Cambon said loftily before the Belgians themselves: The Belgian war costs us hundreds of millions. Their ordinary revenues, and even some extraordinary taxes, will not answer to our reimbursements; and yet we have occasion for them. The mortgage of our assignats draws near its end. What must be done? Sell the Church property of Brabant. There is a mortgage of two thousand millions (eighty millions sterling). How shall we get possession of them? By an immediate union. Instantly they decreed this union. Men’s minds were not disposed to it. What does it signify? Let us make them vote by means of money. Without delay, therefore, they secretly order the Minister of Foreign Affairs to dispose of four or five hundred thousand livres (20,000_l._ sterling) to make the vagabonds of Brussels drunk, and to buy proselytes to the union in all the States. But even these means, it was said, will obtain but a weak minority in our favor. What does that signify? Revolutions, said they, are made only by minorities. It is the minority which has made the Revolution of France; it is a minority which, has made the people triumph.

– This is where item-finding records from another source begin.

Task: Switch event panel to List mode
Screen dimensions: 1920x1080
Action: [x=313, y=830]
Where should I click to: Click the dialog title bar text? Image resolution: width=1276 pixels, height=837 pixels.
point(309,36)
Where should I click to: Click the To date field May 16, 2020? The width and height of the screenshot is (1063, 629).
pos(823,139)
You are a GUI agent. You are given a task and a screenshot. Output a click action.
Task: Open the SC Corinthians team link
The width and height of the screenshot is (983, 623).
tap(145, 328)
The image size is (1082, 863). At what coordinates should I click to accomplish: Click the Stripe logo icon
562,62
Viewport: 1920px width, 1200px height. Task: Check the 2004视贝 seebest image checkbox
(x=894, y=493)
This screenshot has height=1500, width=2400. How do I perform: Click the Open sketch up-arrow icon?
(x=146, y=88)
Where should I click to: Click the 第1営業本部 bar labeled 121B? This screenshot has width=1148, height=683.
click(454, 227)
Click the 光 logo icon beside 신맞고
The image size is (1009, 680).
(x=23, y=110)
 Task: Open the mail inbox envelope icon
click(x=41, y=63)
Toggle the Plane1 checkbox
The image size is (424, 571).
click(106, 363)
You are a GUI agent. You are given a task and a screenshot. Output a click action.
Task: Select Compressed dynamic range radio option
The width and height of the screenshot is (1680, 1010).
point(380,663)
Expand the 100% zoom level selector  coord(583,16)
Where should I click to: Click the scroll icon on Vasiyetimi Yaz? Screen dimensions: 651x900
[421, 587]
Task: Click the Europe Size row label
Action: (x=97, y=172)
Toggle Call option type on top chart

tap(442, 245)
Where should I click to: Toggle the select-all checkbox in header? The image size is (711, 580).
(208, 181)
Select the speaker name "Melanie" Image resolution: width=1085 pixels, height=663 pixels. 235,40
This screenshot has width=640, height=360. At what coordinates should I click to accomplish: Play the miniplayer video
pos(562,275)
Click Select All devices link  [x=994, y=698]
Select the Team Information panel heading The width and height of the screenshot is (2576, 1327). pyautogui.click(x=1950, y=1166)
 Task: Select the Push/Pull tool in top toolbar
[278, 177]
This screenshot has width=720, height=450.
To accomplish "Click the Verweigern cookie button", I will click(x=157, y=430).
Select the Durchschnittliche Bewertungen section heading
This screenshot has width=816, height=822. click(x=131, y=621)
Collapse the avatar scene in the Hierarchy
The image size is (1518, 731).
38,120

The Belgic Provinces were not sufficient to satisfy the voracious cravings of this financial system. Cambon wanted to unite everything, that he might sell everything. Thus he forced the union of Savoy. In the war with Holland, he saw nothing but gold to seize on, and assignats to sell at par.[11] “Do not let us dissemble,” said he one day to the Committee of General Defence, in presence even of the patriot deputies of Holland, “you have no ecclesiastical goods to offer us for our indemnity. IT IS A REVOLUTION IN THEIR COUNTERS AND IRON CHESTS[12] that must be made amongst the DUTCH.” The word was said, and the bankers Abema and Van Staphorst understood it.
Do you think that that word has not been worth an army to the Stadtholder? that it has not cooled the ardor of the Dutch patriots? that it has not commanded the vigorous defence of Williamstadt?
Do you believe that the patriots of Amsterdam, when they read the preparatory decree which gave France an execution on their goods,—do you believe that those patriots would not have liked better to have remained under the government of the Stadtholder, who took from them no more than a fixed portion of their property, than to pass under that of a revolutionary power, which would make a complete revolution in their bureaus and strong-boxes, and reduce them to wretchedness and rags?[13] Robbery and anarchy, instead of encouraging, will always stifle revolutions.
“But why,” they object to me, “have not you and your friends chosen to expose these measures in the rostrum of the National Convention? Why have you not opposed yourself to all these fatal projects of union?”
There are two answers to make here,—one general, one particular.
You complain of the silence of honest men! You quite forget, then, honest men are the objects of your suspicion. Suspicion, if it does not stain the soul of a courageous man, at least arrests his thoughts in their passage to his lips. The suspicions of a good citizen freeze those men whom the calumny of the wicked could not stop in their progress.